You can also leverage the power of reputable review sites such as Angie’s List by offering customers a discount if they write a review.
Once your customers leave a review, don’t hesitate to read them. Sure, once in a while you’ll have a disgruntled customer who might leave an unpleasant Yelp review. You can take most customers’ praise and criticism at face value.
Invest in a Good Team and Good Bookkeeping
At first, you might end up doing most of the bookkeeping yourself. In that case, make sure you’re working with software that you’re comfortable with.
QuickBooks is the overall business standard, but by no means your only option when it comes to bookkeeping software.
The typical lawn care business services up to 30 residential clients a week – if you work only five days a week, that turns out to be six clients a day.
That’s a lot of work for one person. You might want to look into building your team before reaching that point.

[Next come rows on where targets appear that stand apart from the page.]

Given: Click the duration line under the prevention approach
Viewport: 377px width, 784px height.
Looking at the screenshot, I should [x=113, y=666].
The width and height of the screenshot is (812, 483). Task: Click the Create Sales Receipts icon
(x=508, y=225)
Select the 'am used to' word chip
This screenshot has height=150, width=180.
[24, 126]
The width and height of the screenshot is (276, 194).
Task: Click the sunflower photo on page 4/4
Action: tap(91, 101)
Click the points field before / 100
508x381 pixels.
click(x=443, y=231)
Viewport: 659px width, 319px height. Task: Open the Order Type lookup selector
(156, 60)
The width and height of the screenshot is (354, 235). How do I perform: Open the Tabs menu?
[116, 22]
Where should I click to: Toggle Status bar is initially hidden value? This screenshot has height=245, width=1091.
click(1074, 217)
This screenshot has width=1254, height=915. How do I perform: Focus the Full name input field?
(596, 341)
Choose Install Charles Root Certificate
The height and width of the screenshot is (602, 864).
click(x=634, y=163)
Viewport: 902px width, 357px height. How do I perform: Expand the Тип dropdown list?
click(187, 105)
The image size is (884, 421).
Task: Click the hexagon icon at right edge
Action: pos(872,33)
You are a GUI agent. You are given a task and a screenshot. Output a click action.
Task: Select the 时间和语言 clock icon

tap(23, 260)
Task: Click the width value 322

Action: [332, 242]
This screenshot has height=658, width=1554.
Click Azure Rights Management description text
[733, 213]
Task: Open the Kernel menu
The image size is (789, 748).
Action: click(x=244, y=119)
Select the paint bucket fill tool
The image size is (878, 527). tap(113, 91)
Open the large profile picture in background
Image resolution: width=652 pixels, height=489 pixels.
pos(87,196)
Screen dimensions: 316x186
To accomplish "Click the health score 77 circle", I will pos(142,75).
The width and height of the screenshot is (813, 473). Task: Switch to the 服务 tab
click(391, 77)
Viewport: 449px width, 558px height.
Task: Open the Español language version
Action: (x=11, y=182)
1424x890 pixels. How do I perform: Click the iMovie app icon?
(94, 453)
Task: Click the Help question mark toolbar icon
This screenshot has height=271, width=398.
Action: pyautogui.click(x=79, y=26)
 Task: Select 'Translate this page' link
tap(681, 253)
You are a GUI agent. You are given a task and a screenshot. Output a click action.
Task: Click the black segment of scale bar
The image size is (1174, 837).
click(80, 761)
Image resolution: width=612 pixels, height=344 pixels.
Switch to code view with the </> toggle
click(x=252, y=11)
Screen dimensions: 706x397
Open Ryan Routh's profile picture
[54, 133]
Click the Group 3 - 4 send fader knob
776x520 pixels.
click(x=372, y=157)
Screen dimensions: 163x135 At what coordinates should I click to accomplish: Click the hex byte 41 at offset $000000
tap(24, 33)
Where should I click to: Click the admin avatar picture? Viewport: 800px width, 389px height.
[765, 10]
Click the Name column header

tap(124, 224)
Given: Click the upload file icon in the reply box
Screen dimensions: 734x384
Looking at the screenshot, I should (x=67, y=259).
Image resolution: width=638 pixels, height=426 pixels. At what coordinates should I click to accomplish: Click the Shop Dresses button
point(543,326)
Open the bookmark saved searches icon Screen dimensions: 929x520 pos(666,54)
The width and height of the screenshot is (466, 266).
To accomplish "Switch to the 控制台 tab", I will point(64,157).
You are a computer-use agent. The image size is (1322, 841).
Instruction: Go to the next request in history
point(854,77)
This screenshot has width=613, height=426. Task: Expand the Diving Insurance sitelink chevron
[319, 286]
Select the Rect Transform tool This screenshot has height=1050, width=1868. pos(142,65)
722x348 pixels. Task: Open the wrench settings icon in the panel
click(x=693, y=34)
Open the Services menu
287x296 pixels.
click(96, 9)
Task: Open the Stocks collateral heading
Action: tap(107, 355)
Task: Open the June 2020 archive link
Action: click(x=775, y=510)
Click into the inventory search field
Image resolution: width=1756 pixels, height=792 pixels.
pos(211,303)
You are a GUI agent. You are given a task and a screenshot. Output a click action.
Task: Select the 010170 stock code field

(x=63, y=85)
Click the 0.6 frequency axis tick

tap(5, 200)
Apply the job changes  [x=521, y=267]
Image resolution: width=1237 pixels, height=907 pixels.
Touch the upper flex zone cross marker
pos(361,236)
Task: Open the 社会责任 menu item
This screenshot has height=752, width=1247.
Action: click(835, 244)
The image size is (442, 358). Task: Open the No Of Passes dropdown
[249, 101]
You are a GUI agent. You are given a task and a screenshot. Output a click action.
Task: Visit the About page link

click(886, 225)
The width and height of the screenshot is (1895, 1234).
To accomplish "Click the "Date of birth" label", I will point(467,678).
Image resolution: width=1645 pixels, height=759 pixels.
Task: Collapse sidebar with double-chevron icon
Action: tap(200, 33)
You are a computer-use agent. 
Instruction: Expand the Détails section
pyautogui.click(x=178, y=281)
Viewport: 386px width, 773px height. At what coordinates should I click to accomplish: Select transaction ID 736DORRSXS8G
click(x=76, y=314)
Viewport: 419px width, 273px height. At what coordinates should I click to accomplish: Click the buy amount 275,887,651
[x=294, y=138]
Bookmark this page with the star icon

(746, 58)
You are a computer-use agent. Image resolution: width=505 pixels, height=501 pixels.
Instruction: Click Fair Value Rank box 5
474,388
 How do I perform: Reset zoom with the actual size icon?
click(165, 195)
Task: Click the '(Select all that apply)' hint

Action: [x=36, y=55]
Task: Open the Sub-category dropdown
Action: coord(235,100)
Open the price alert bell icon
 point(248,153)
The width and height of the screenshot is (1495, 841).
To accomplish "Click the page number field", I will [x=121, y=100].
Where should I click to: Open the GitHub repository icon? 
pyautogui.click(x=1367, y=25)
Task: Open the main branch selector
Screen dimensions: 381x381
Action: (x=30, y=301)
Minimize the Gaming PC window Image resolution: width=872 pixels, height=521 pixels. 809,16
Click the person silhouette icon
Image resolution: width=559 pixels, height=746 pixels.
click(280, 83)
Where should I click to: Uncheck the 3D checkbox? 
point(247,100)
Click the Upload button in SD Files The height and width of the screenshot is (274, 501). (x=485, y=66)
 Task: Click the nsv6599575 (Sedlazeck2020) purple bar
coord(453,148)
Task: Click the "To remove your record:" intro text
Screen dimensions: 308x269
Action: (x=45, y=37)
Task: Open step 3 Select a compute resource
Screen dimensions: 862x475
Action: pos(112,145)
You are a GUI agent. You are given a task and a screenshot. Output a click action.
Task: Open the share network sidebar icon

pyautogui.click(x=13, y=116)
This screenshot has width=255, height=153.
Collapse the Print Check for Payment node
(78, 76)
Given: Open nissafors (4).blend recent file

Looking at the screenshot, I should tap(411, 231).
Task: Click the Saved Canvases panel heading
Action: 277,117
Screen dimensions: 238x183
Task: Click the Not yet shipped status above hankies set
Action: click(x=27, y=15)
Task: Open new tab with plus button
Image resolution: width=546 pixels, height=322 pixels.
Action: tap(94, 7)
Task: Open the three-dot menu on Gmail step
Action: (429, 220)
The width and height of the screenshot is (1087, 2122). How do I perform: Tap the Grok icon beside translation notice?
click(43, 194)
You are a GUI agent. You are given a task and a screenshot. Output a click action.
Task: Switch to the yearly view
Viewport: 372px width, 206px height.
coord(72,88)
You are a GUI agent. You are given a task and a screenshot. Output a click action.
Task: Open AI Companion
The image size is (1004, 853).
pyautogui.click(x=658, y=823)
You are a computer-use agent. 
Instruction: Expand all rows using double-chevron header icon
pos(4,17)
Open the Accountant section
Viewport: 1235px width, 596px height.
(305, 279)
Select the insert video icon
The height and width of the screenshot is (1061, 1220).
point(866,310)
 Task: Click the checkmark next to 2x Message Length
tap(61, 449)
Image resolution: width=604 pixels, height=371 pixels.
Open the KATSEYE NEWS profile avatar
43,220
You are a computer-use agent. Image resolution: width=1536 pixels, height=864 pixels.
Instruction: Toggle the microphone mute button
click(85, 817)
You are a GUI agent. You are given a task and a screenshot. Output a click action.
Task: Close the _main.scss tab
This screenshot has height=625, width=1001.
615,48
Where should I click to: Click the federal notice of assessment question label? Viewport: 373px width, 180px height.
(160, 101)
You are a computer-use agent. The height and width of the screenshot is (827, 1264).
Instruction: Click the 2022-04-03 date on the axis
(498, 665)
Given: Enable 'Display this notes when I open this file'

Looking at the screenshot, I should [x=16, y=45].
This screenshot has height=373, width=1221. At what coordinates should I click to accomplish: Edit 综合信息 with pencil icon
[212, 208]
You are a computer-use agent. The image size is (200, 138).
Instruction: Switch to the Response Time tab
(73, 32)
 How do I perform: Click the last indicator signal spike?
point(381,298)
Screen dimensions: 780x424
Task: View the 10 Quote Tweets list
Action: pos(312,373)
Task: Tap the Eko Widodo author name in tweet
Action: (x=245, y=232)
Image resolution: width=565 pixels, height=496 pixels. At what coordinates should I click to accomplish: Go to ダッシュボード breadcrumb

If you find yourself getting so much business that you need to expand your team, make sure you can afford to pay them a decent wage for their time.
Even a lawn care business could benefit from some talent. This might mean starting them off part-time, and then expanding to a full-time staff as your business grows.
How to Start a Lawn Care Business: Our Final Take
Like any business, starting up a lawn care business isn’t a walk in the park. If you want to do more than just get compensated for family and neighbor favors.
You’ll have to put the work in to make your lawn care business as attractive as a well-manicured lawn. But once you’ve put in the time, effort, and money required, the profits will start rolling in.